▶ **INSTRUCTION**
Print the rows from the line with "I want to click" to the line with "site-watermark: 乐乐游戏 www.6ll.com", both lines included, and leave the pictures out.

▶ **STUDY MATERIAL**
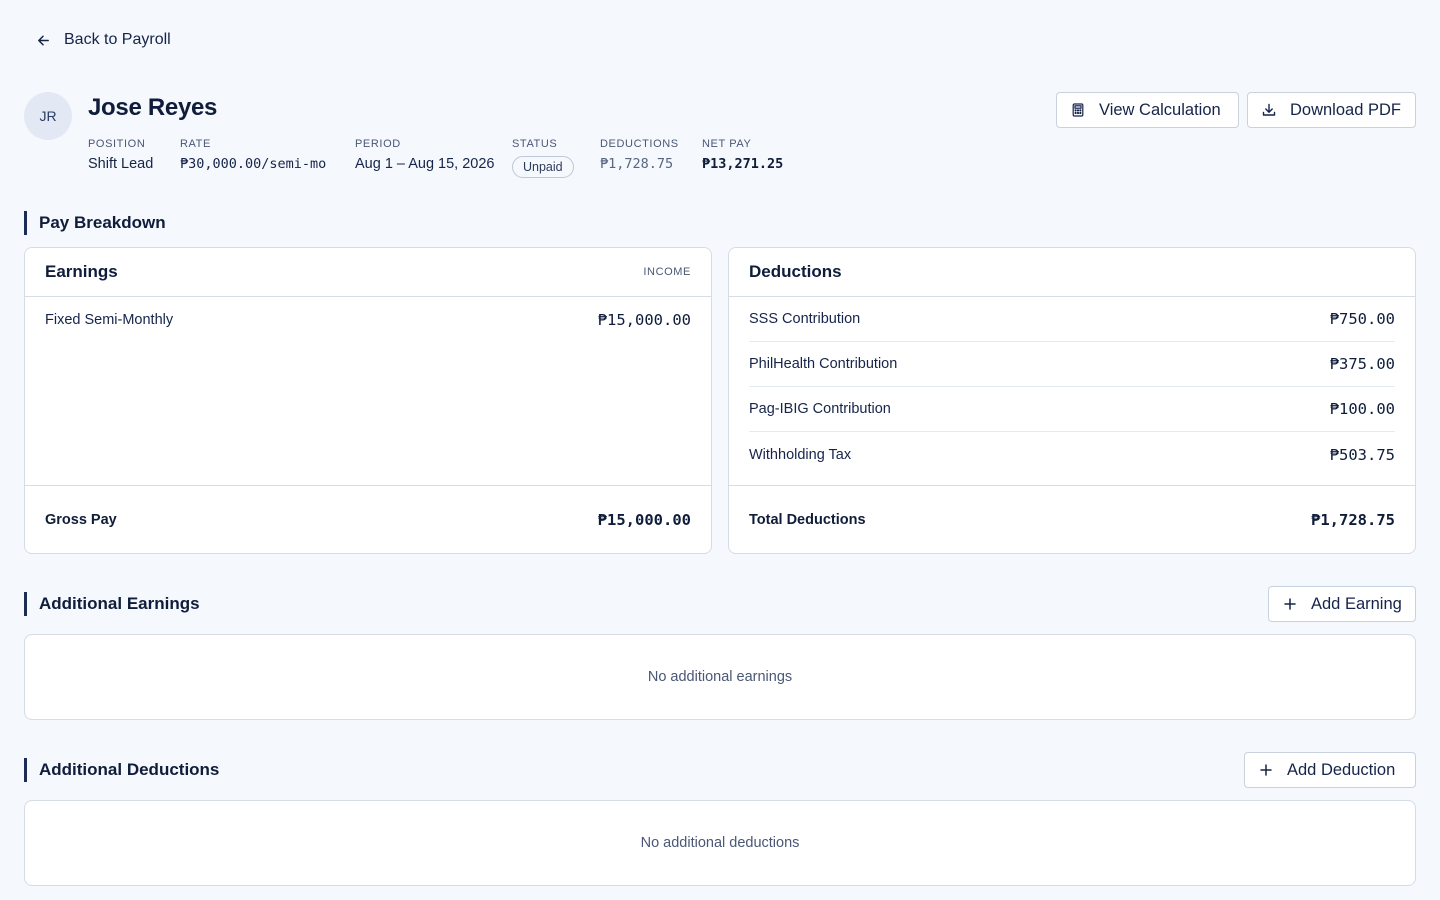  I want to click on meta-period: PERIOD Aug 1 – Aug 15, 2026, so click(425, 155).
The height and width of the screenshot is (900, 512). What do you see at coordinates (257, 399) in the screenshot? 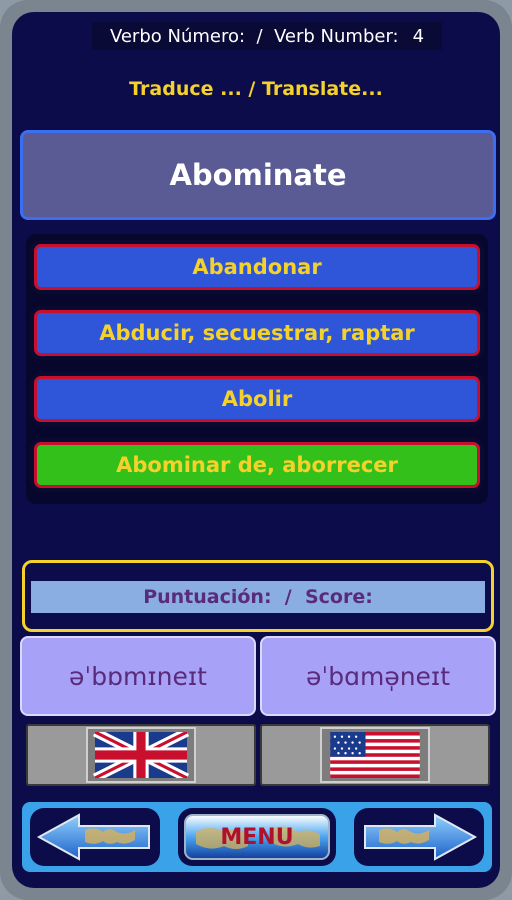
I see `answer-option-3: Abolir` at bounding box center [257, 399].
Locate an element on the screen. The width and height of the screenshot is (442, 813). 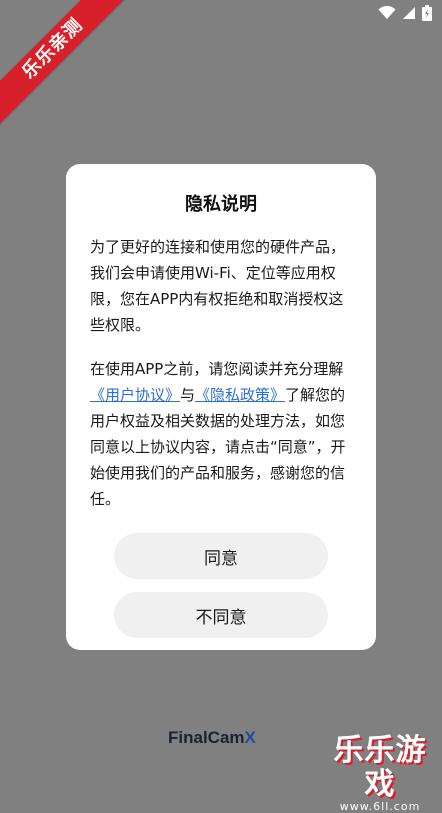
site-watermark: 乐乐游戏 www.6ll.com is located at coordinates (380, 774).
---
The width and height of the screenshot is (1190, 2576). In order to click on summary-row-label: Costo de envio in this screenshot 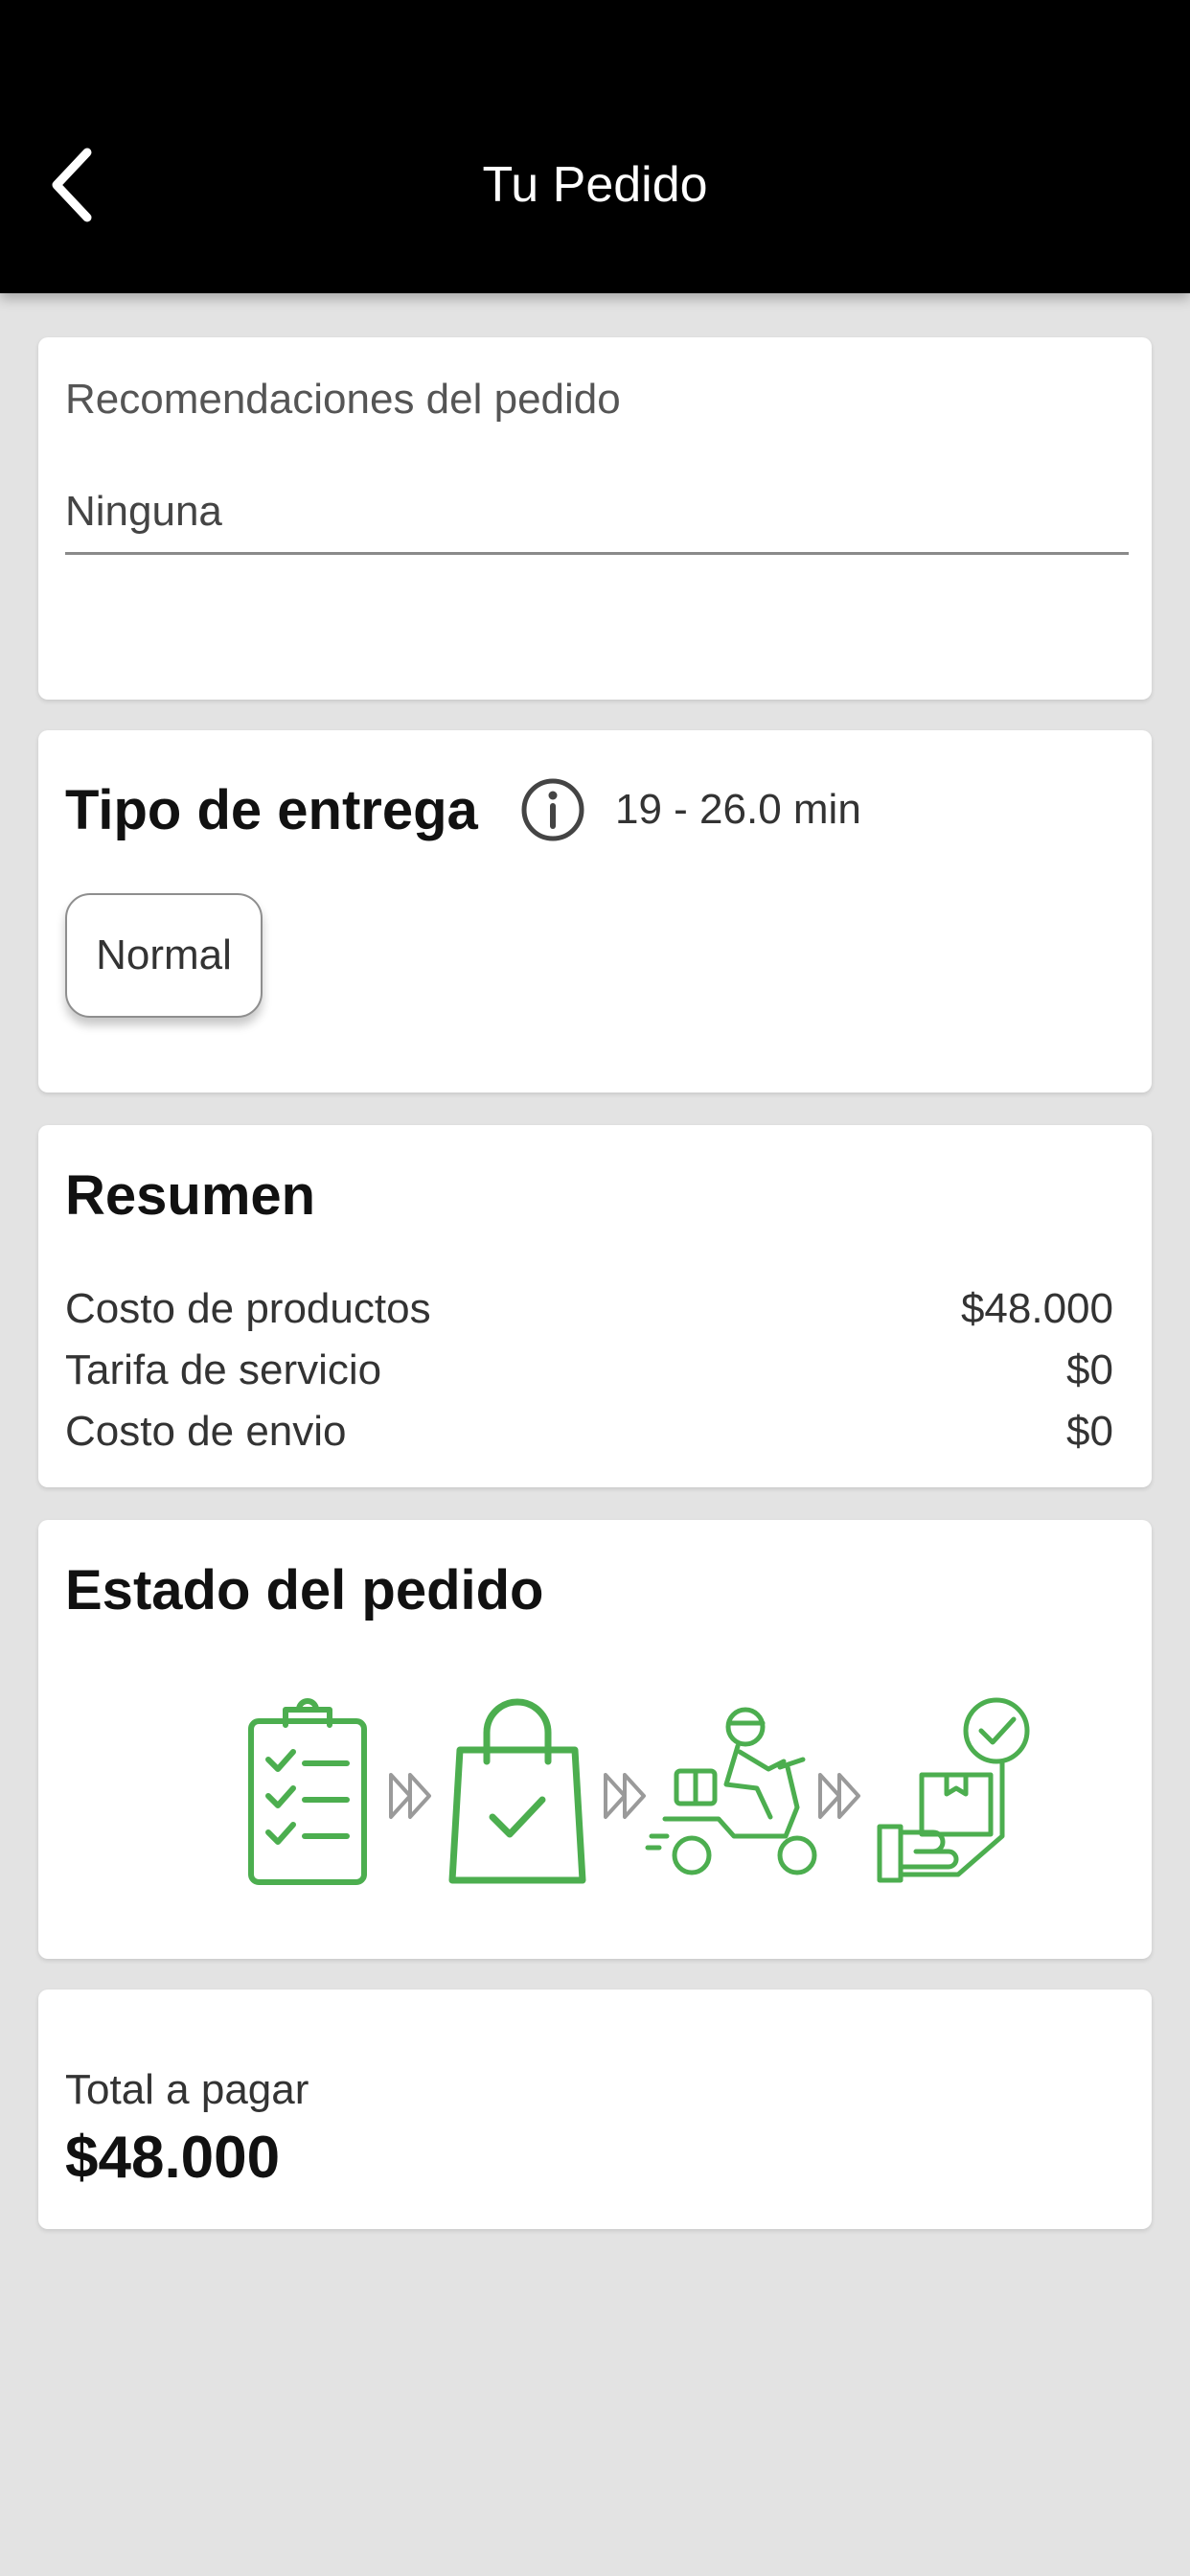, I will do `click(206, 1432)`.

▶ **SOLVED PROBLEM**
  I want to click on meta-period: PERIOD Aug 1 – Aug 15, 2026, so click(425, 155).
The height and width of the screenshot is (900, 512). What do you see at coordinates (257, 399) in the screenshot? 
I see `answer-option-3: Abolir` at bounding box center [257, 399].
Locate an element on the screen. The width and height of the screenshot is (442, 813). 
site-watermark: 乐乐游戏 www.6ll.com is located at coordinates (380, 774).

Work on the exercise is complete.